I don't drink ever day. I can't even say I feel the need to drink everyday but normally once a week (normally a Saturday) I will have an overwhelming urge to drink wine/rose, and drink it I do.
I drink shed loads of the stuff - i can put a whole bottle away in an hour easily and even worse, if we buy one of those boxes, I will drink the whole thing dry in one evening.
It's almost like I have no control over myself - I have one sip of wine and I can feel it coursing through my body and I love the way it makes me feel. So that makes me want more and more until the bottle is gone.

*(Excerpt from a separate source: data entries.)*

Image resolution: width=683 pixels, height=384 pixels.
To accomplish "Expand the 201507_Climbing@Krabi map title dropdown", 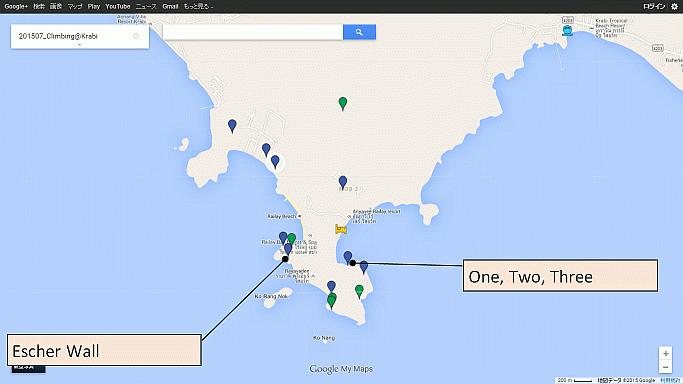I will coord(79,45).
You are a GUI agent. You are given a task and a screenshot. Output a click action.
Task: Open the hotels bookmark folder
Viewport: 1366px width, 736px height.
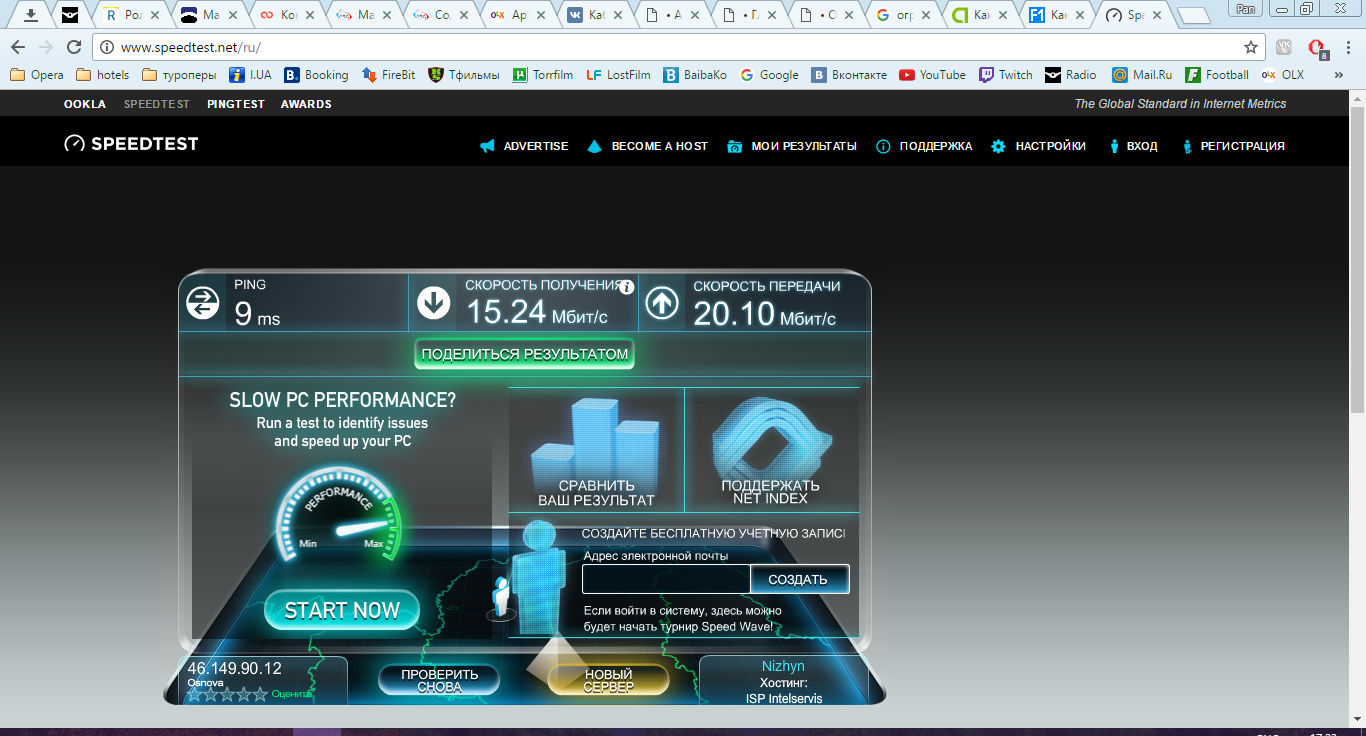click(103, 75)
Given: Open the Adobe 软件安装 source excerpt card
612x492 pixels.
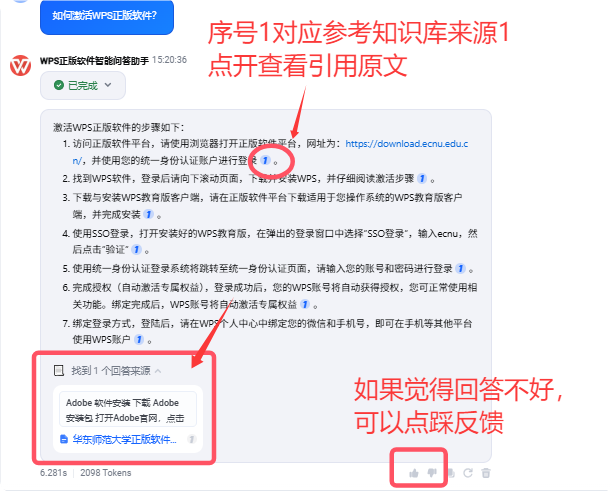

It even a joke amongst friends that on the odd night I do get to go out everyone has to 'keep me away from the wine' because I just get completely wrecked on it and I turn into a completely different person. I lie about the STUPIDEST of things, I cause trouble/spread rumours about people and take pleasure in things that I shouldn't. This is not me sober - when I am sober I am a nice person, I hate liars and people who talk about others. It's almost as if when im drunk, I turn into everything I despise about other people. As a result, once sobered up, (and dying of the worst hangover) I go into a massive 24 hours depression and paranoia.
I just wish i could stop drinking completely - but I really don't think I can.
I drank a bottle of wine last night - I was only supposed to have a glass, but it never works.